Determination of Caffeine Content in caffeinated beverages using HPLC
Caffeine (1,3,7-trimethylxanthine) a purine alkaloid is the principle stimulating constituent in 60 plant species including tea, coffee, cocoa and so on. Besides tea and coffee, caffeine is also very widely consumed through a wide range of dietary products, like cocoa beverages, energy drinks, soft drinks etc. Caffeine is a white, odourless powder with a slightly bitter taste. As a derivative of the xanthine nucleus, caffeine has pharmacological properties. It is a central nervous system and metabolic stimulant and is used both recreationally and medically to reduce physical fatigue and restore alertness when drowsiness occurs.
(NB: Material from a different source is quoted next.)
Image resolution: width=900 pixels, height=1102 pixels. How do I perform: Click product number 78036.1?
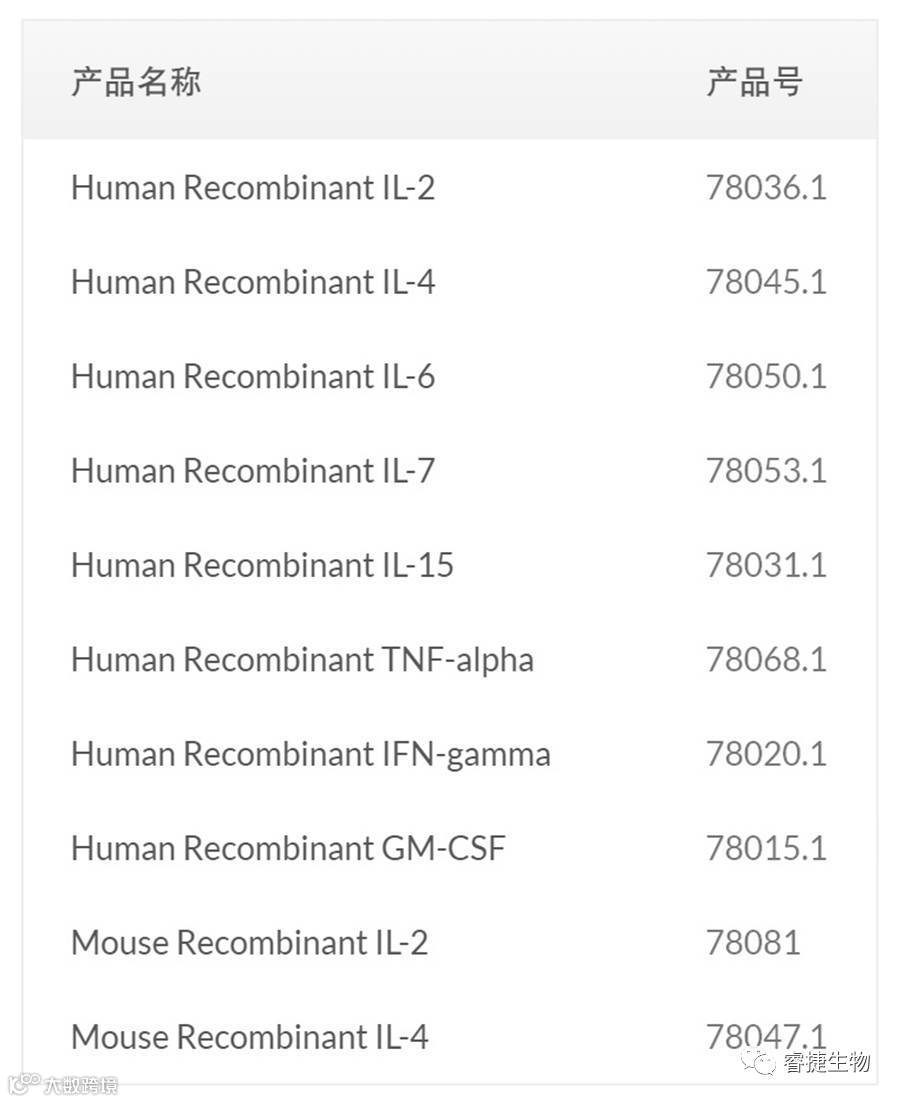pos(766,188)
It produces increased wakefulness, faster and clearer flow of thought, increased focus, and better general body coordination. Caffeine does not accumulate in the body over time and is normally excreted within several hours of consumption.
Objective:
To determine the concentration of caffeine in caffeinated beverages and compare that to the ones reported on the label.
Experimental setup:
The following were the HPLC conditions:
HPLC model LC2030 (Simadzu Corporation)
Zorbax Eclipse Plus 18 C Column, pore size 5μ, internal diameter 4.6nm and length 150 mm.
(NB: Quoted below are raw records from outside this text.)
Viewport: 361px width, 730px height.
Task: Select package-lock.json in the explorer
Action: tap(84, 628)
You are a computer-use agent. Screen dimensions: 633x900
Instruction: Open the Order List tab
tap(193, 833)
Flow rate, 1 ml/min (constant),
Column temperature at 40°C
UV detector set at 272 nm
Mobile phase: HPLC grade Water: Methanol (60:40)
Sample injection volume: 10 μl
The following standard solutions will be prepared using the C 1 V1 = C 2 V2 from a stock standard solution in a 10 mL volumetric flask. You will be provided with a 100 mg/L stock solution, calculate the volume of standard solution necessary to make the following:
Calibration
standard in
mg/L
Certified standard
concentration in
mg/L
The final
volume in mL
Initial volume
in mL
Initial volume
in μL*
0 100 10.0 ? ?
0.5 100 10.0 ? ?
1.0 100 10.0 ? ?
5.0 100 10.0 ? ?
10.0 100 10.0 ? ?
20.0 100 10.0 ? ?
You will be using a micropipette to perform the dilutions.
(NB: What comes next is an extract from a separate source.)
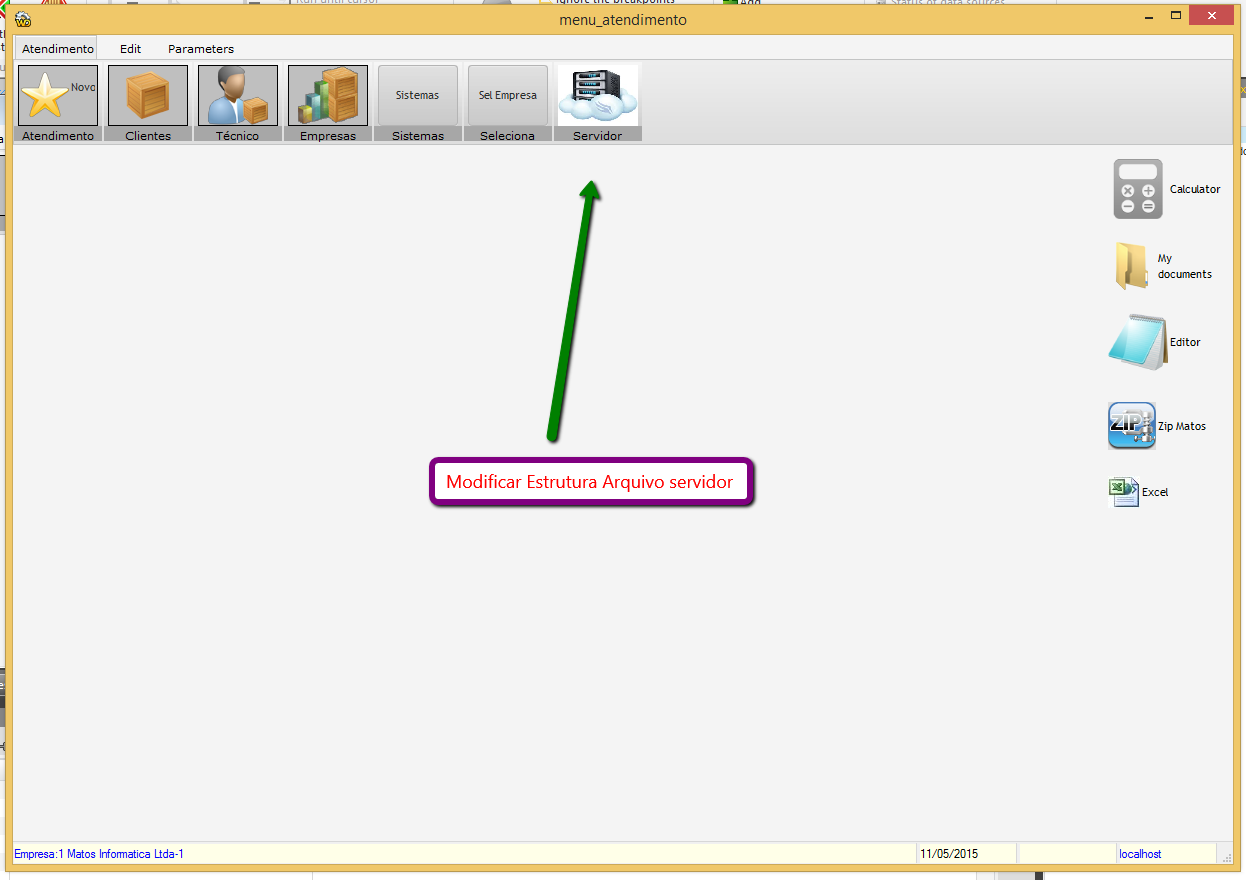The width and height of the screenshot is (1246, 880).
Task: Click the Sel Empresa toolbar button
Action: [x=507, y=95]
Introduction (8): Minimum word limit: 300 words
In your introduction focus on theory and background for the experiment you are performing. Include any important chemical reactions or calculations that are key to the experiment. Inclusion of reactions and calculations must be discussed and not simply placed in this section.
Lastly, include an industry/research related adaptation (application) of the main technique (e.g. Iodometry, gravimetric, etc…) used in the experiment. This should provide a summary of the work being done and how it relates to the experiment and should also include in-text citations (at least three citations not including lab manual and any safety information related links).
Materials (2): List out all materials and chemicals required (includes glassware, chemicals, and instrumentation used).
Safety (4): Provide the safety information for each chemical used in the experiment. This includes even nonhazardous chemicals such as water.
Each chemical should have the following information provided: Hazards Identification (section 3 of SDS) Handling (section 7 of SDS) Personal Protection (section 8 of SDS)
Procedure (4): Do not copy the procedure from the lab manual. Come up with your own plan, which should briefly but comprehensively cover all the procedure you will perform. You can format this section in either paragraph, bullet point, or flow chart format. Include mock calculations used (formulae..)
References (2): In text citations must be provided and ACS formatted citations must be used when creating the citation.